[DOCUMENT TEXT]
§

The UC Blue and Gold Opportunity plan will now cover all fees for financial-aid eligible California undergraduates with family incomes up to $80,000, as opposed to the current $70,000 ceiling. In addition, the university will provide eligible students with grants to cover the 2011 fee increase for one year if their total family income is below $120,000. About 60 percent of UCSB’s 24,000 students received some sort of financial aid last year, said a campus spokesperson.
UC officials expect that the expansion of financial aid, combined with expected increases in Cal Grant awards, will provide enough funding to cover the fee increases for approximately 99,000 students — 55 percent of the system’s 181,000 undergraduates.
The Regents’ majority reportedly wasn’t happy about making what it felt was an unavoidable move, but its members explained the additional tuition hike is a necessary evil if the UC system wants to continue operating on its current, world-class level. “Our job is to face reality,” said Regents Chairman Russell Gould, referencing the financial challenges for both the university and the state, which has a forecasted $25.4 billion deficit.
“It’s clear the Regents had a tough decision,” said Gould. But, he continued, the university “is not out of the woods. We face the threat of mid-year state cuts and certainly cuts next year. The faculty, staff, and students all have to work together for solutions.”
Leslie Sepuka, a spokesperson with the Office of the President, said Yudof is well aware of people’s concerns and that they should email him if they have questions about financial aid qualifications. “We never wanted to be here,” she said. “The president will be the first to say to students that they should be upset. He’s upset.”
Sepuka, though, said even with increasing fees, paying for admittance into a UC school is a “relative bargain” in comparing costs with other states’ school systems. “If you are a junior in high school and didn’t know the [fee increase] history,” said Sepuka, “you would just see our prices are comparable and sometimes cheaper.”
While Thursday’s vote didn’t see the large protests that characterized last year’s, 13 people were arrested outside the Regents’ meeting up in San Francisco. The UC San Francisco police chief called the crowd “angry and unruly and aggressive,” reported the Los Angeles Times, and he said some protesters threw barricades and other objects at law enforcement personnel.

§

Saved entries
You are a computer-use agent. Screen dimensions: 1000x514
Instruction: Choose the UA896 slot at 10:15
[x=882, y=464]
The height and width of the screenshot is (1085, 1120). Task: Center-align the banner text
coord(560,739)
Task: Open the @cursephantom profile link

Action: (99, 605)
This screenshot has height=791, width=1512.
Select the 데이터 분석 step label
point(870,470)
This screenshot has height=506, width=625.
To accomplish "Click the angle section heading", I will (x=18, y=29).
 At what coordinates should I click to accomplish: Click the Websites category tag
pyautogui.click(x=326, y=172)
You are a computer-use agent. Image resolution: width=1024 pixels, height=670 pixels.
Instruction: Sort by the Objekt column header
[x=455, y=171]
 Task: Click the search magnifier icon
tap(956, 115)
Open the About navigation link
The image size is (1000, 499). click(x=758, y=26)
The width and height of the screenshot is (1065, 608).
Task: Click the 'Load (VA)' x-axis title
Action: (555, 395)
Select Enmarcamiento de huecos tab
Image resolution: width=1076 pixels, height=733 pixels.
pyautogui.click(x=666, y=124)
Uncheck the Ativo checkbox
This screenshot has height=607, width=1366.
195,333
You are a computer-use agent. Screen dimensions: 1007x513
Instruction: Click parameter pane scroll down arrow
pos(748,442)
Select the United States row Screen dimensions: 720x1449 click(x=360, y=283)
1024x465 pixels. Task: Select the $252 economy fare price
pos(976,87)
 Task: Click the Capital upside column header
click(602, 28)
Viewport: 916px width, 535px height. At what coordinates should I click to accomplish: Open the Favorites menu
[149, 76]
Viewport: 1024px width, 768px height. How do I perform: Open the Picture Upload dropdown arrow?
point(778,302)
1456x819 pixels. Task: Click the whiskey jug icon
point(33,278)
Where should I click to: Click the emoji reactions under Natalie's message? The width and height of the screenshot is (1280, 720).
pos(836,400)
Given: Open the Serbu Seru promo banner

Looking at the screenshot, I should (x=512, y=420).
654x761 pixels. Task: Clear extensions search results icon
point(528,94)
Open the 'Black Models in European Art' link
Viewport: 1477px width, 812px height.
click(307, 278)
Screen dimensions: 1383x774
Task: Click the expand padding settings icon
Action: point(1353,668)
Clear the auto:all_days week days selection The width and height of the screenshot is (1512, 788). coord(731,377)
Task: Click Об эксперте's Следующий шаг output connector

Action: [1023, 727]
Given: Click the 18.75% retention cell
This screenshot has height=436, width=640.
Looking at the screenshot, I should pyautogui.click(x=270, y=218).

§

[REQUIRED ACTION A] In the UC fees article, what is the new family income limit under which the UC Blue and Gold Opportunity plan covers all fees?
[REQUIRED ACTION B] Reproduce word for word the stretch of the UC fees article from "Sepuka, though, said" through "law enforcement personnel.".
[REQUIRED ACTION C] Resume the UC fees article, picking up after its final sentence.
The rows are separate material and are not part of the UC fees article.

[ANSWER BOX A] Family incomes up to $80,000.

[ANSWER BOX B]
Sepuka, though, said even with increasing fees, paying for admittance into a UC school is a “relative bargain” in comparing costs with other states’ school systems. “If you are a junior in high school and didn’t know the [fee increase] history,” said Sepuka, “you would just see our prices are comparable and sometimes cheaper.”
While Thursday’s vote didn’t see the large protests that characterized last year’s, 13 people were arrested outside the Regents’ meeting up in San Francisco. The UC San Francisco police chief called the crowd “angry and unruly and aggressive,” reported the Los Angeles Times, and he said some protesters threw barricades and other objects at law enforcement personnel.

[ANSWER BOX C]
Four officers suffered minor injuries during the clash, and about 15 protesters were purportedly nailed with pepper spray. At one point, an officer who was who was allegedly hit on the head with his own baton pointed his gun at the protesters.
In an email sent to The Independent in the wake of the vote, Fradenburg voiced her worry over what higher tuition costs will mean not only for the students but also for their future employers: “Courses of study are judged by the degree of ‘employability’ they appear to confer, at a time when study after study has demonstrated that students with ‘vocational’ majors fare less well in their careers than liberal arts students trained by their employers after graduation,” she wrote.
“The students who do best in law school,” she went on, “are classics, modern languages, and mathematics majors. Diversity — nurturing access to higher education regardless of class, ethnicity, gender, sexual preference, religious preference, and political views — gives you the best possible choice of employees. Smart kids who communicate well, know how to argue a point, and how to analyze one; they make more successful security experts than do those who major in the latter, because they circulate information really effectively.”
“The Regents have it all completely backwards,” Fradenburg summed up. “I think they should cease and desist. They don’t actually have any idea what they’re doing, despite the fancy talk. At least let the next governor screw things up some other way. Meanwhile, give all the kids a chance to get an education without going into debt. At all.”